お金になろうがなるまいが、好きなことをやることが人にとって一番の幸せではないでしょうか。

それはボランティアでもいいでしょうし、世界中を旅をして見聞を広げたり、小説を書いたり音楽を作ったりする芸術活動でもいいでしょう。

それをすることによって一人一人が充実した人生を送り元気になることが国全体にもいい影響を与えると思います。

ただ、現代の資本主義社会ではお金を稼がないと生きていけないので仕事が人生の中で占める割合は大きいと思います。

したがって、自分が意欲をもってやれる仕事をすることも重要でしょう。

そのためにも多くの起業によっていろんな仕事が出てきて自分の能力を役立てる機会が増える社会がこれから必要なのではないでしょうか。

2 コミュニティ再生

戦後、職を求めて多くの人が都会に住むようになってコミュニティの役割が農村から企業に移っていきました。

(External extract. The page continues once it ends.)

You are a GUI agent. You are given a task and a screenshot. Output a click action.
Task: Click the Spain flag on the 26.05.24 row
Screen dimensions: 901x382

終身雇用や家族主義などにより企業は社員を一生面倒をみる形になりましたが、バブル以降は企業のコミュニティ機能が衰退していきました。

そして、いまや人々はばらばらになり頼るべきコミュニティを失ってしまいました。

人類は今まで群れで生きてきた生物です。

人々がこれだけ不安になっているのは、職を無くしてお金が入ってこなくなることもありますが、コミュニティと断絶して孤立してしまうことが一番不安なのではないでしょうか。

では、これからのコミュニティというのは何になるのでしょうか?

それは住んでいる地域かもしれないし、同じ趣味を持つ人たちかもしれません。

アメリカでは会計士やエンジニアなど同業種のコミュニティがビジネスで大きな役割を担っているそうです。

また、かつての企業でのコミュニティのように多くの時間をひとつのコミュニティで費やすのではなく、複数のコミュニティに所属して生きていくようになるかもしれません。

そういうコミュニティがたくさん作られてお互い助けあうことができれば安心して生きていけるようになるのではないでしょうか。

3 なぜ働くか?

普通、なぜ働くかと聞かれれば食べていかなくてはいけないのでお金を稼ぐために働くと言う人が多いと思います。

しかし、本当にそうでしょうか?

お金は現代社会で生きていくために必要なものです。

したがって、それは目的ではなく生きていくための前提条件です。

では、仕事の目的はなんでしょうか?

仕事は誰かから求められないと発生しないものです。

いくら自分がよかれと思っていても誰も求めないようなことをやってもそれは仕事とはいいません。

仕事は求められて人のため、さらには社会のため行うことであり、お金はその感謝の意味として受け取るものではないでしょうか。

したがって、仕事とは自分は人のためにどういう役に立つのだろうというところが起点となるべきだと思います。

そして人から必要とされている存在になれればその人にとっても人生を充実したものにできるではないでしょうか。

幕末や戦後の頃の日本は国内が混乱して多くの人にとって厳しい時代だったと思います。

しかし、幕末は坂本龍馬をはじめ国を変えていこうとした人たちが出てきましたし、戦後もいろんな人たちが日本を立てなおそうとがんばりました。

そういう時期は本当は自分らしく生きれるチャンスの時であったのかもしれません。

古い因習が打ち破られ新しい時代を作っていけるいい機会だったのだと思います。

現在の日本はまだそのような状況にはありませんが、このまま変わらず行けばいずれ臨界点に達して一気に変化せざるを得なくなるでしょう。

その時こそみんながやりたいことをやれるときかもしれません。

そして、その時はすぐそこまできているような気がします。